Sun Room, a band who describes themselves as “some friends from Southern California who like to surf & make music out of their very hot garage” touched down in Vancouver Monday night to fill up a very Gen Z crowd with surf rock sunshine. The group is in the middle of a prolific tour in North America and Australia, with Aussie counterparts Surf Trash in tow. With such crossover between SoCal, Aus and West Coast culture, there seems to always be an appetite for surf rock here in Van, and Sun Room pulled a modest but highly enthusiastic crowd. A band miraculously forged during quarantine times–born out of vocalist and guitarist Luke Asgian noodling in his bedroom–the foursome has been releasing a steady stream of singles and EPs ever since. They’ve picked up steam in the last two years, putting the work in as openers on a number of tours. They launched their first headline tour this fall, promoting the release of their third EP, Outta Their Minds, and have since dropped two new singles, all of which we heard blasted live on Monday night at the Hollywood Theatre.
Surf Trash opened the show, revelling in their first visit to Canada, despite all being minors in the country. The group is made of 15- and 18-year-old brothers Nick and Andy Scott and their buddies. The group dons a heavier edge to their garage rock vibes and despite their age and relative inexperience, they delivered their performance with skill and energy. Andy was particularly impressive, beating the skins on the drumkit flawlessly all the while pulling off punk-tinged vocals across their entire set. While their age comes across in the lyrics, they certainly have a knack for putting together a snappy, disenchanted rock song. They shared some unreleased tunes with us alongside brand new singles “Spice It Up” and “Seek the Silence”, revealing how silence can be more powerful than noise.
Waiting for the main act to take the stage, I asked myself, “Is there room for another surfy garage band in our hearts?” They certainly have their aesthetic down, with a name to inspire very trendy art for their merch, along with their visually delightful colour-blocked sun-themed backdrop. As they took the stage, Sun Room quickly proved that they’ve got the goods across their high-energy set.
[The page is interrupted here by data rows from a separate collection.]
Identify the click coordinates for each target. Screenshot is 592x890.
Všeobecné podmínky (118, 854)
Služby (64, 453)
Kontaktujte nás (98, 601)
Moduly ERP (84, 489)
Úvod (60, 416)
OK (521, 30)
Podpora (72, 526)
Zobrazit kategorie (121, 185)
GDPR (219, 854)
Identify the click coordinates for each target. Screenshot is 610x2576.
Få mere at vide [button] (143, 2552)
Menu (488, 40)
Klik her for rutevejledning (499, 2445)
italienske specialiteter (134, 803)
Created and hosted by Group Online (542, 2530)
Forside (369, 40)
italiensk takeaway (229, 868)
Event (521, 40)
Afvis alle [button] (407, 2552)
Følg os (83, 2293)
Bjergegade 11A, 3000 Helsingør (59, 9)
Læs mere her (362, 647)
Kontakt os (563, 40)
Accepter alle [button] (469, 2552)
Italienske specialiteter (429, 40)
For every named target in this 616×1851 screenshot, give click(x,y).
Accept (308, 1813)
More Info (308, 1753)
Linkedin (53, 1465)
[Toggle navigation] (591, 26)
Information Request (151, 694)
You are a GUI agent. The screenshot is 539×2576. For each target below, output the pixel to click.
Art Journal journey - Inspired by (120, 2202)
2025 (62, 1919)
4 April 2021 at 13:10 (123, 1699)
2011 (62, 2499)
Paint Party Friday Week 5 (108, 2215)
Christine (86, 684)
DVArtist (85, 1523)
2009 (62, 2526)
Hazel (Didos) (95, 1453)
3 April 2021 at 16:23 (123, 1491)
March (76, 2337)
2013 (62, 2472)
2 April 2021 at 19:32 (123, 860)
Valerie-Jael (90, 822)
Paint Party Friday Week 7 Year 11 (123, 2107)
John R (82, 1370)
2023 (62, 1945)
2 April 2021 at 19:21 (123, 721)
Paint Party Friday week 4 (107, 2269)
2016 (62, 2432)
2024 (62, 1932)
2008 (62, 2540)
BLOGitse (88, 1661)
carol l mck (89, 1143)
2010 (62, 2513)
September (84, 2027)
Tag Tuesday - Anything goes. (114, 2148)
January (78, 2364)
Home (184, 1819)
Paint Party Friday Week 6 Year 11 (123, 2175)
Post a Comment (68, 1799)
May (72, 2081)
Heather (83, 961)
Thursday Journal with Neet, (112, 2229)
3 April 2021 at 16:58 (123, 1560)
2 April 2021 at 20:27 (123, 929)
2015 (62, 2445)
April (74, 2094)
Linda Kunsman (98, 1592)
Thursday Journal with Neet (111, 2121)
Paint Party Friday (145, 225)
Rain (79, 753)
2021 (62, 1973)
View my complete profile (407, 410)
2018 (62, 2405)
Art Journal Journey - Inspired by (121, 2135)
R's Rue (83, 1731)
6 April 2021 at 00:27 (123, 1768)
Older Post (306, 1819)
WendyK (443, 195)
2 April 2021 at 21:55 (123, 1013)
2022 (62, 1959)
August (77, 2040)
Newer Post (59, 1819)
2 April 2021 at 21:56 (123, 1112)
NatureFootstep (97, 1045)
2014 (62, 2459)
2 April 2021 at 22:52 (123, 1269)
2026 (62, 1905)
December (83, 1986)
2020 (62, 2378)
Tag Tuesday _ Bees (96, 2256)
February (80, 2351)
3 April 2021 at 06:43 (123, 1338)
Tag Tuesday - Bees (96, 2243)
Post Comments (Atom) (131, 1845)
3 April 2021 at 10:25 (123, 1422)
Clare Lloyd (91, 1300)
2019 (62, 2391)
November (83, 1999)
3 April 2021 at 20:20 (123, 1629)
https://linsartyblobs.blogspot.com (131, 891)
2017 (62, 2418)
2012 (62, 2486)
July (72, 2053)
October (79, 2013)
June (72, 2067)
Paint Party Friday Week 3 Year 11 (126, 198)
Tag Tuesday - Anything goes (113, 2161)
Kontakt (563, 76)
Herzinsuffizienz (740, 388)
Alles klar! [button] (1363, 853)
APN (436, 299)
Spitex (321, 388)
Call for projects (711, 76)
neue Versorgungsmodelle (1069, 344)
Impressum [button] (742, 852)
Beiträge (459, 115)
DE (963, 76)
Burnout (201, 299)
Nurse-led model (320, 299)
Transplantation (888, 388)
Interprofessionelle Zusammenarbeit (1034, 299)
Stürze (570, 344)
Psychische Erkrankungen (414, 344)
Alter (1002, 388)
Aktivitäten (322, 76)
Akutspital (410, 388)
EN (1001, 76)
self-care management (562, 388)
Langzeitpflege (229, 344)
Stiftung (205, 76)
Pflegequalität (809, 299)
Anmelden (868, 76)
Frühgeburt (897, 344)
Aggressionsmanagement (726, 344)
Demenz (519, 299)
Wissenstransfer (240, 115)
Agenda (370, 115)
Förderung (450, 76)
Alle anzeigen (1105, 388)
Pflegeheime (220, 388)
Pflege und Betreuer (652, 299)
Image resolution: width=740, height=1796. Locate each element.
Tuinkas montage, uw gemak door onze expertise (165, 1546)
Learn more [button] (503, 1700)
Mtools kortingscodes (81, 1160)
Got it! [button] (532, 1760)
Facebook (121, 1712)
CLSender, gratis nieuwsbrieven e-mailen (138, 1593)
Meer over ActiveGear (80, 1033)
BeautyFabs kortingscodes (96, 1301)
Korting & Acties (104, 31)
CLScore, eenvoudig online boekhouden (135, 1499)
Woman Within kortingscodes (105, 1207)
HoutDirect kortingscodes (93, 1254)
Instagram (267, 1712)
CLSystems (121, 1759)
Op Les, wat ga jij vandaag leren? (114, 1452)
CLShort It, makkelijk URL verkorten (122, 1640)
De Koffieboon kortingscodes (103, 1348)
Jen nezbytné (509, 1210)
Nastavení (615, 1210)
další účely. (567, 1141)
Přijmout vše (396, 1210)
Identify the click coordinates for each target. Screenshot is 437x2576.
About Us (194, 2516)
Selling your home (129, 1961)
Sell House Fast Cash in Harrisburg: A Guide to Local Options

The guys started off with a poppy little tune, structured and polished with a retro feel, the drum and guitar playing a call and response. Pulling in heavier doomier elements but creating levity in oooh-ing choruses, the young lads showed that they certainly knew their history. Each member has been said to incorporate separate musical influences to the group–“Luke Asgian bringing a central surf sound, Max Pinamonti bringing 70s classic rock and 80s new wave, Ashton Minnich bringing metal…” They were giving off a prom-band-in-a-teen-movie vibe; any casting director in attendance here in Hollywood North would surely give them the part. Their unique style came out strongly in their new single “Cut My Hair”, which takes a 50s doo-wop intro into hypercharged 70s punk aesthetics, getting the crowd grooving hectically.
“We almost didn’t make it through the border today so we’re extra excited to be here,” Asgian laughed off as he addressed the crowd before sharing more fresh tunes. The guys picked up the
pace for pure angsty garage crack “Kaden’s Van”, chanting the credo, “No job, no pay, don’t need it anyway!” getting the crowd hopping. Sticking with tunes from the stellar EP Outta Their Minds, Asgian continued to share, “I bought an old beat-up car that broke down all the time, so I wrote a song about my local mechanic shop.” The crowd was screaming before he could even get through the story, and they went on to belt lyrics along with clear hit-in-the-making, the vintage gem “Sunset Garage”. From Beatlesmania-esque display, Sun Room moved fluidly into a grungier sound in their next track, with echoes of Kurt Cobain haunting Asgian’s authentically off-tune vocals.
The band kept the fun going, Luke announcing that “Max has officially learned to say the alphabet backwards. He’s a little nervous, but he’s going to try it for you,” and recited it he did with a tremor of trepidation. “We’re so proud,” Luke joked. They gave a little nod to their musical roots playing the intro to the classic “Surf Rider”, which melded into their next tune. Standing in the shoes of icons from the 60s and 70s, the lads are putting their own contemporary spin on the genre and invoking their own point of view. Tidbits from The Beach Boys’ back catalogue or Iggy Pop’s “Lust for Life” bubbled up in glimpses throughout the set, all the while pulling out some very creative drum features, wandering basslines, and scrubalicious guitaring.
Reaching the end of the set, Sun Room pulled out all the stops, playing popular grooves like “Sol del Sur”, a track that could easily fold into any summertime playlist or slip seamlessly into an indie movie soundtrack. Encapsulating their laid-back ethos with “At Least I Tried”, the band managed to radiate slacker energy while whipping the front rows into an excited mosh party. An organic-feeling encore of “Cadillac” absolutely shook the house down. Sun Room will be heading on down the coast next, back to terra cognita, and taking their repertoire of garage party rock in their musical wake. Sunshine joy awaits anyone who chooses to check them out in their merry way.